Это были её руки, которыми она аккуратно намыливала его голову в ванной. Её запах, который обычно успокаивал и мягко обволакивал, ограждая от всех невзгод. Её дьявольски прекрасное лицо.
Нежная улыбка сменяется диким оскалом, а в красивых, тёмных глазах нет ни намёка на любовь — в них плещется чистое, всепоглощающее безумие.
Её близость сейчас должна отталкивать, а тепло разливаться по коже едким ядом, но Сану чувствует лишь тупую боль и пустоту, находясь с ней рядом. Эта пустота постепенно начинает разъедать его изнутри, и как бы он ни пытался игнорировать её, процесс разложения уже начался. Столь маленький, одинокий и беззащитный мальчик, как он, не смог бы это предотвратить.
Жалобное всхлипывание.
— Мой маленький, милый Сану, — шепчет она, касаясь его горячего лба губами. — Мамочка всегда тебя поддержит. Мамочка всегда будет рядом. И даже если весь мир ополчится против тебя — я всегда буду на твоей стороне. Я ведь твоя мама.

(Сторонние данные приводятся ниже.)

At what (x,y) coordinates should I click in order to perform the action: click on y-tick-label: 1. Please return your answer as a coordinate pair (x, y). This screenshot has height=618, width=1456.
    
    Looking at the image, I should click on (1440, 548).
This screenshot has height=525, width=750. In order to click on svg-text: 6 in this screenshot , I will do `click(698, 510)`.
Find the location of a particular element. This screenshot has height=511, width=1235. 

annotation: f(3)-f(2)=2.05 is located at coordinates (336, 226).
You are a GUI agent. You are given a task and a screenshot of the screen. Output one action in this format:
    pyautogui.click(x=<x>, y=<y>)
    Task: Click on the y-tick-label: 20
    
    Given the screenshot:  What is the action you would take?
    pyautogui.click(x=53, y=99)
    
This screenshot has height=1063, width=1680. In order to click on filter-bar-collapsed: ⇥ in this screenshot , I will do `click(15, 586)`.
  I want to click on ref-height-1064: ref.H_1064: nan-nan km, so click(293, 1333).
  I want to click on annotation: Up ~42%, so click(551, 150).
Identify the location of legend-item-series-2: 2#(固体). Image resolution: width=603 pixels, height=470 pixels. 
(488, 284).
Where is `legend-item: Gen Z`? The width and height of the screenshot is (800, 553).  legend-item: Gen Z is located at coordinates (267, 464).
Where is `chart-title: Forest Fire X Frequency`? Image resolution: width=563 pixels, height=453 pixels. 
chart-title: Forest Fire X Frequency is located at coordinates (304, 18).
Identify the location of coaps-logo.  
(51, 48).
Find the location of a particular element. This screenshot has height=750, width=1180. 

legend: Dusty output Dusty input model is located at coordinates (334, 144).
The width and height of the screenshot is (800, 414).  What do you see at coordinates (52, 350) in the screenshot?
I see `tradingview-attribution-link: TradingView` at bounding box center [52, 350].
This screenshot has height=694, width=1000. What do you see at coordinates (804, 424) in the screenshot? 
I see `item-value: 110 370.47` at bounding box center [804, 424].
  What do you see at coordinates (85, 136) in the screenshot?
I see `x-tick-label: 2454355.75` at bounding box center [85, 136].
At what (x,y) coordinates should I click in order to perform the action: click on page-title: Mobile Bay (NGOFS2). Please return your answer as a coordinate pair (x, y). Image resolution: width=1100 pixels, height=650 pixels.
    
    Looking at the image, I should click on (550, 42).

Они едут за город, и мать Сану сегодня в необыкновенно приподнятом настроении. Она улыбается, рассказывая о том, как пару дней назад подружилась с продавщицей овощей; с удовольствием подставляет лицо весеннему ветру, выглядывая в окно; отмечает, что пение птиц просто прекрасно, и ласково треплет своего сына по щеке.
Она останавливает машину, чтобы купить у торговки яблок и, тщательно вытерев фрукт салфеткой, протягивает его Сану. Мальчик смотрит на него, как заворожённый: яблоко неестественно большое и ярко-алое, гладкое, без единой вмятины, и его вид отчего-то вызывает в нем всполохи тревоги.
Оно слишком красивое.
Кажется, сделай маленький надкус — и он тут же засочится густым, смертельным ядом, парализующим тело и лишающим возможности дышать.
— Не голоден? — всё так же мягко улыбаясь, спрашивает мама. — Давай уберу. Скушаешь дома.
Короткий кивок.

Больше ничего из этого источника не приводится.